В 1948 году Лурье все еще мог рассчитывать на поддержку Кусевицкого, который регулярно включал в программу Бостонского симфонического оркестра его произведения: симфонию «Кормчая» в 1941 году, сюиту из «Пира во время чумы» в 1945 году и «Concerto da camera» («Камерный концерт») в Тэнглвуде в 1948 году. В том же году Кусевицкий заказал Лурье оперу. На завершение работы над партитурой «Арапа Петра Великого», его последнего, поистине монументального произведения, посвященного Пушкину и Санкт-Петербургу, у Лурье ушло почти двадцать лет. То, что в течение двух последних десятков лет своей жизни Лурье был настолько увлечен этой исключительно русской темой, свидетельствует о его полной неспособности адаптироваться к жизни в новой стране. Опера «Арап Петра Великого», посвященная африканскому прадеду Пушкина, – это последний, запоздалый, пример «Петербургского текста» в этой книге. Нет ничего удивительного в том, что в США 1960-х годов не нашлось зрителей для символистского творения Лурье[433]. Опера по сей день ожидает своей постановки.
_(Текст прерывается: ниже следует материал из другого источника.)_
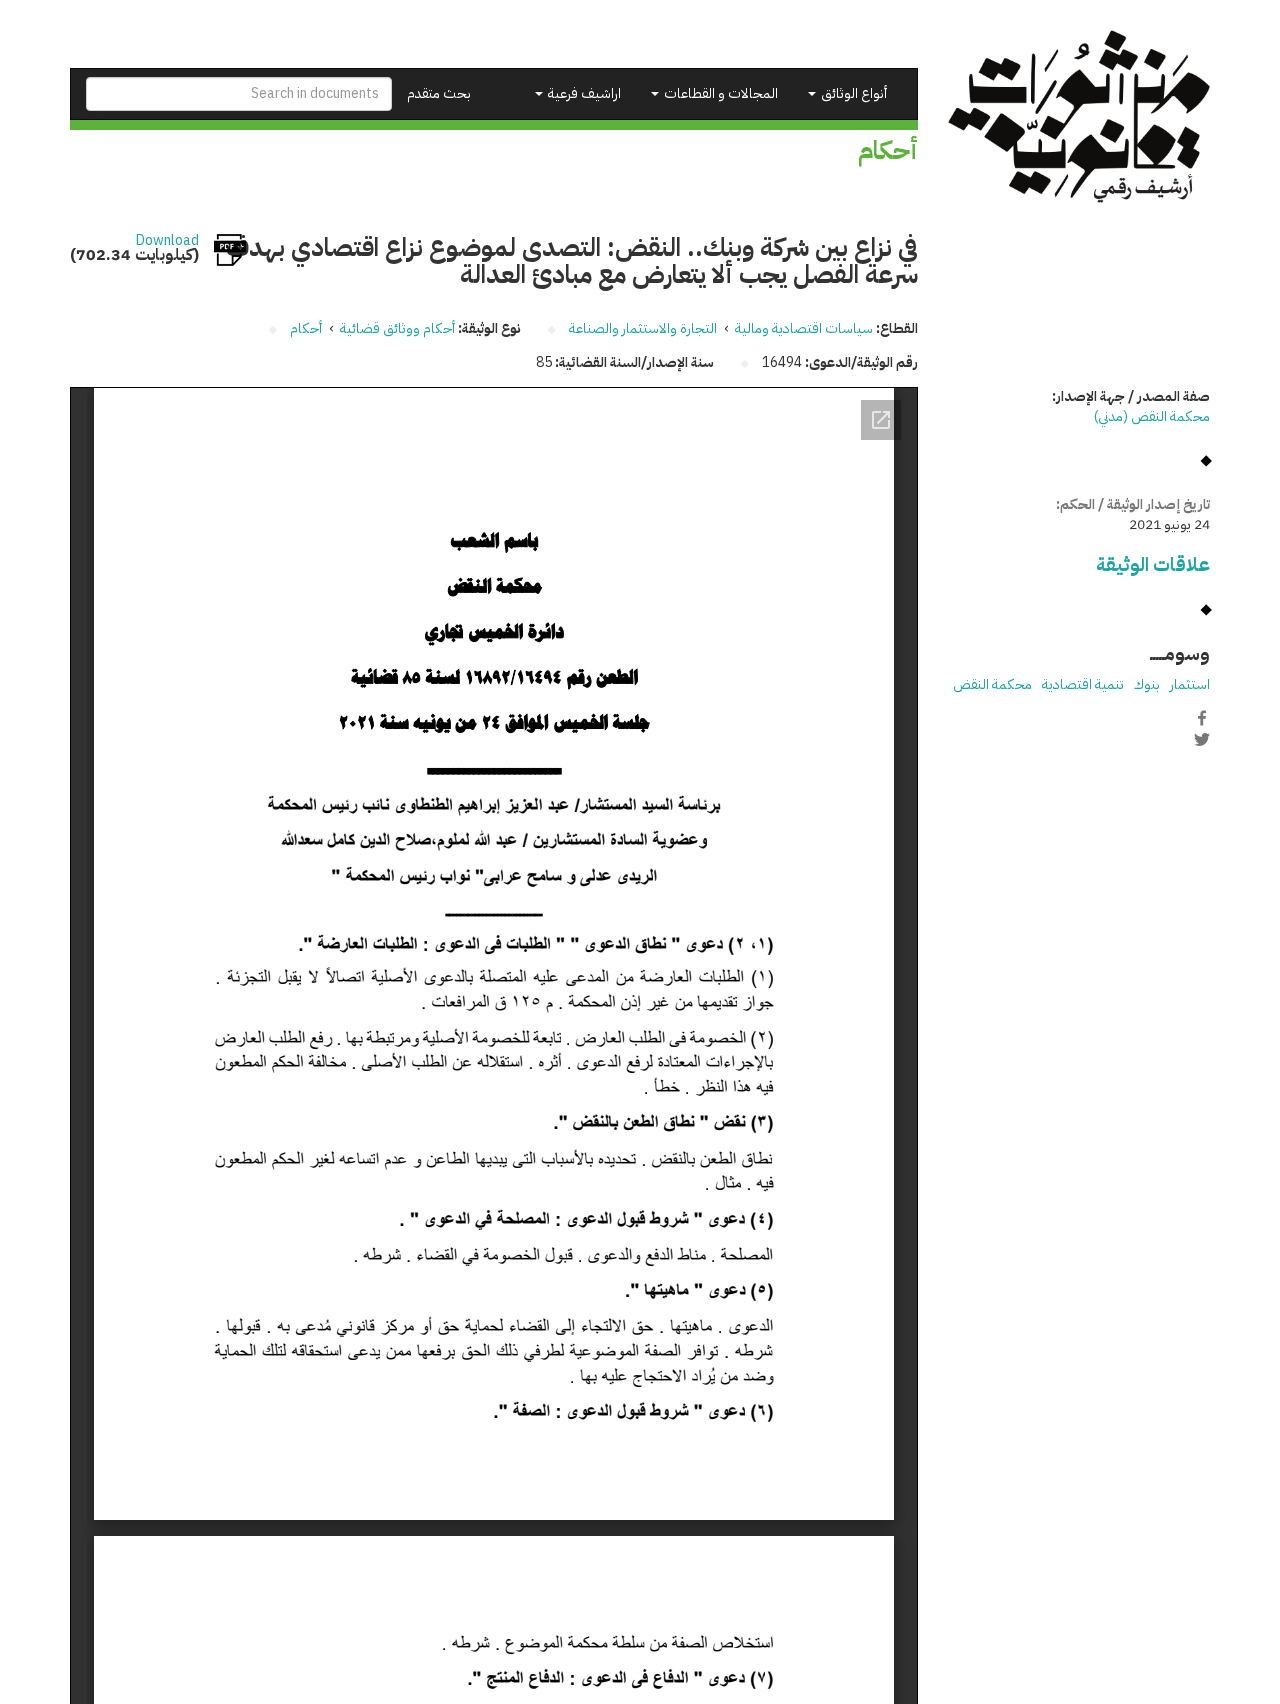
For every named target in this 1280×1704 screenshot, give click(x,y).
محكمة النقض (992, 684)
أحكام (306, 328)
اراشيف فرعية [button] (583, 93)
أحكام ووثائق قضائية (397, 328)
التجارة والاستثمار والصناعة (643, 328)
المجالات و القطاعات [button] (719, 93)
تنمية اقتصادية (1083, 684)
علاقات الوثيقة (1153, 564)
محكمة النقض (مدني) (1152, 416)
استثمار (1190, 684)
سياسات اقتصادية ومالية (804, 328)
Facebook (1202, 718)
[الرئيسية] (1079, 116)
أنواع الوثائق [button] (852, 93)
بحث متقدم (439, 93)
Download (167, 241)
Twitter (1202, 739)
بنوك (1147, 684)
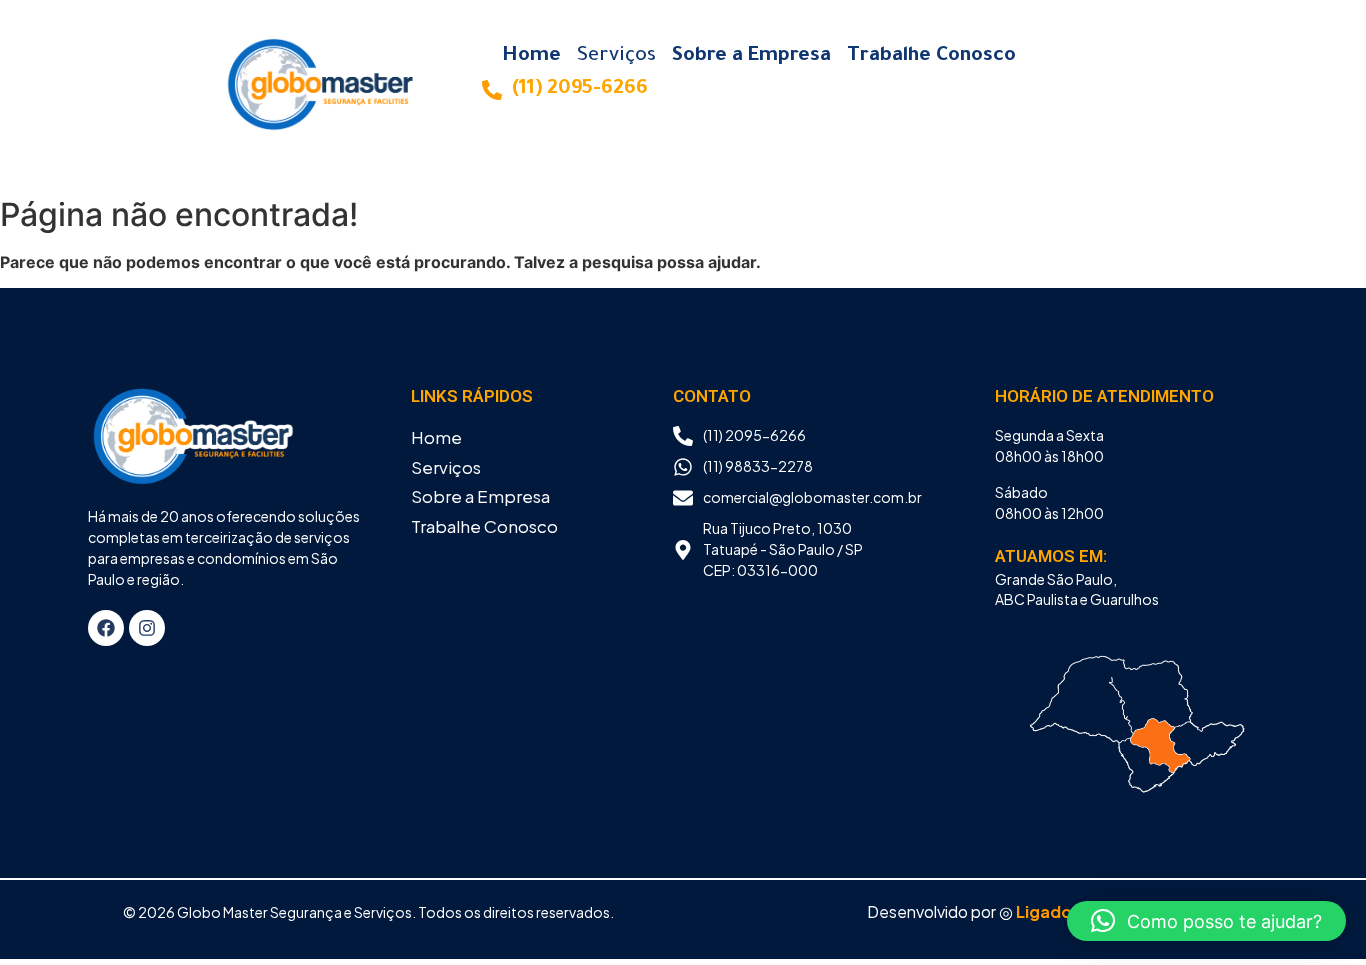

То, что Лурье не хотел расставаться со своим русским прошлым, составляло разительный контраст с той «фениксоидной» легкостью, с какой Стравинский продолжал создавать себя заново. Уже к 1930-м годам стало ясно, что Лурье не хочет повторять за Стравинским непрерывно меняющийся творческий путь. Похоже, что отношения между ними были исчерпаны уже в 1934 году, когда Лурье после случайной встречи со Стравинским описал Шлёцеру своего бывшего шефа как «жалкого, самодовольного и нестерпимо буржуазного»[434]. Возможно, что не последнюю роль в их отчуждении сыграла политика. Если в 1920-е годы Стравинский был готов отмахнуться от опасений по поводу большевистского прошлого Лурье, то в условиях роста политической напряженности в Европе политические разногласия между ними стали более заметными. Как и многие русские, Стравинский в эмиграции стал придерживаться более правых политических взглядов, и поэтому его эстетическое стремление к порядку, который почитался им «как закон и правило, противостоящие беспорядку», приобрело политический подтекст [Стравинский 2021: 179][435]. Он открыто выступил в поддержку фашизма Муссолини, неоднократно заявляя о своем восторженном отношении к новому политическому порядку не только в интервью, но и в своей автобиографии. Хотя его восхищение правящим режимом Италии могло быть в какой-то мере пиар-ходом в рамках подготовки к будущим выступлениям в этой стране, не подлежит сомнению, что Стравинский был проникнут антидемократическими настроениями.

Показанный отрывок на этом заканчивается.